Su cuerpo menudo asomó por el agujero de la cueva. La expectación era máxima. ¿En qué estado asomaría a la superficie? ¿Le cegaría el sol? ¿Sería capaz de caminar unos metros? ¿Le vencería el aturdimiento, la desorientación? El rostro de Flamini despejó las dudas al instante. Una espléndida sonrisa arrancó los aplausos de los que aguardaban su aparición. Así acababa la aventura de esta deportista madrileña de 50 años. Un reto extremo: pasar 500 días bajo tierra. El lugar escogido fue una cueva en Motril (Granada), a 70 metros de profundidad.

En realidad, fueron 509. Ocho de ellos tuvo que abandonar la cueva por problemas técnicos y los pasó sola en una tienda de campaña. Una vez resueltos, regresó e hizo los 200 días restantes. En total, 500 días sin ver la luz del sol, sin contacto humano, sin sentir el aire fresco en el rostro. Sola, pero no abandonada. Una productora, un club de espeleología e investigadores de las universidades de Almería, Granada y Murcia iban siguiendo su evolución. Mientras nos poníamos y sacábamos las mascarillas, mientras Rusia invadía Ucrania, mientras devorábamos noticias de las que ya no nos acordamos, ella seguía allí, sin recibir ninguna información del exterior. La orden era esa. Ni siquiera debía notificársele la muerte de un ser querido. Solo ella emitiría mensajes solicitando lo mínimo. En un rincón acordado, la deportista depositaba su basura (también bolsas especiales que contenían heces y orina) y recogía lo que había solicitado. 500 días sin bañarse. Pero ya hace mucho que la deportista se acostumbró a vivir sin ducha ni calefacción.

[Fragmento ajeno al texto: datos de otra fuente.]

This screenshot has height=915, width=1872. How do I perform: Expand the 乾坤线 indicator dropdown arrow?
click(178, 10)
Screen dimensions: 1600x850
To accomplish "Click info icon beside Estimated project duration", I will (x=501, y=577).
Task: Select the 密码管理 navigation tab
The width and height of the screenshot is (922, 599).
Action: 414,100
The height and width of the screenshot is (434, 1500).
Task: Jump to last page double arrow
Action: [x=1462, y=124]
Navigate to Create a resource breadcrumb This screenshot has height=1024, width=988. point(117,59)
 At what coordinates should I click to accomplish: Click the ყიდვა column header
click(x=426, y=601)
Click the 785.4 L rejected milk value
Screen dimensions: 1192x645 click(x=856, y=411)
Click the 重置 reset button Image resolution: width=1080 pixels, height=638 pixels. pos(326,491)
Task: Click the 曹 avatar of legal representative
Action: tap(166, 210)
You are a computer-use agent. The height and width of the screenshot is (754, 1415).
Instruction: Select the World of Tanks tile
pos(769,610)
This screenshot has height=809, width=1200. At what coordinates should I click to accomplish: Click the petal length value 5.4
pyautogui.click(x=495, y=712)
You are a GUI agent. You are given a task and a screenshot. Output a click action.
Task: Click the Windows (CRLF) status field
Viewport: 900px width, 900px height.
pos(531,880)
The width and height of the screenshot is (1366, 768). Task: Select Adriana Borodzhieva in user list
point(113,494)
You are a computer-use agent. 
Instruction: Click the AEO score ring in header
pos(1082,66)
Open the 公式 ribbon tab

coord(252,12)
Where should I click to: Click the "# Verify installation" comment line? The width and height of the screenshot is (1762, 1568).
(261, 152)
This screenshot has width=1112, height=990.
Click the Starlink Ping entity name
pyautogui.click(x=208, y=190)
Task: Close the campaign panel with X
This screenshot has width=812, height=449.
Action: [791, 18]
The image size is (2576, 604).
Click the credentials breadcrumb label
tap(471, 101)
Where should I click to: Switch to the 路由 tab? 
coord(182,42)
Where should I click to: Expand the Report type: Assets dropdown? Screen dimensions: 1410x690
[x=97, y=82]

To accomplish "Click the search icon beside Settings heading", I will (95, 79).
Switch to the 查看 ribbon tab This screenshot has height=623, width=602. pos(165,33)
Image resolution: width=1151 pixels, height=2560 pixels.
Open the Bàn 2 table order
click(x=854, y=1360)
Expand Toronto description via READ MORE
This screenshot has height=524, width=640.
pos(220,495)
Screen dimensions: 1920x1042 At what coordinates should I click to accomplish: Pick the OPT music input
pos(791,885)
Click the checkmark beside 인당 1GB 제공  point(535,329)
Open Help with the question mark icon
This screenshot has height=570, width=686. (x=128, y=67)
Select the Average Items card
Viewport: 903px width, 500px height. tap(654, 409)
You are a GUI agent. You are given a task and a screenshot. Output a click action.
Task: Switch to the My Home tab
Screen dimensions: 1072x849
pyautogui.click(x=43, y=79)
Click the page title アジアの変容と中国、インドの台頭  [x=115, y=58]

¿Cómo llegó Flamini a aquella cueva? ¿Qué conduce a una persona a autoimponerse retos extremos? ¿Cuánto hay de ánimo de superación o cuánto de autodestrucción? Si atendemos al rostro y al camino recorrido por la mujer durante los últimos años, deberíamos hablar de felicidad. De una felicidad rabiosa, incluso salvaje. Sola y con autosuficiencia, así define ella su estado. Descubrió la montaña en la adolescencia, en un entrenamiento especial con el grupo de taekwondo, deporte en el que destacaba. Escaló, y se enganchó a las cimas. Durante años siempre fue a la montaña acompañada. Como se debe ir, asegura. Hasta que en la crisis de los 40 (según sus palabras), le apeteció ir sola. Ahí empezó todo.

Perderse en la montaña, buscar el agua, procurarse todos los nutrientes a partir de alimentos previamente deshidratados y triturados por ella. Seguir y seguir hasta integrarse en el paisaje. Así descubrió la felicidad, y fue soltando lastre. Abandonó el trabajo como técnica superior deportiva. También su casa y las facturas. Una furgoneta «muy chiquita», es todo lo que necesita. Aprendió a lavarse sin ducha. No utiliza jabón desde hace años, ni siquiera para su larga melena, y asegura no haber tenido nunca una piel más sana. Se calienta con bolsas de agua caliente. Su cuerpo se adelgaza o engorda (poco) según las necesidades del momento. El sol es su despertador. Y no ha vuelto al médico. Atrás han quedado sus visitas recurrentes a los hospitales. ¿Estaba enferma de infelicidad? Quizá.

Autoconocimiento

Flamini habla con entusiasmo de su vida elegida. Nacemos y morimos. Lo que hagamos entre medio depende de cada uno. Así lo pensó, y así lo decidió. Cuando retiró los estímulos habituales, la televisión y las redes sociales, percibió cómo el cerebro se activaba. No existía el aburrimiento. Siempre había algo que hacer o sobre lo que reflexionar, también sobre ella misma. Un proceso de autoconocimiento, de pactar con ella misma, de entenderse más allá de la imagen que se esforzaba por ofrecer a los demás.

En la cueva leía, tejía y no dejó de escribir, también se grabó. Ahora, su testimonio será estudiado para analizar cómo afecta el aislamiento al cuerpo y la mente. En ningún momento tuvo ganas de abortar la experiencia. De hecho, se le hizo corta. Para ella, apenas habían pasado unos 160 días. Ya piensa en el próximo reto. Es feliz. Y poco hay que criticar. Al fin y al cabo, ¿no es la felicidad lo que buscamos todos?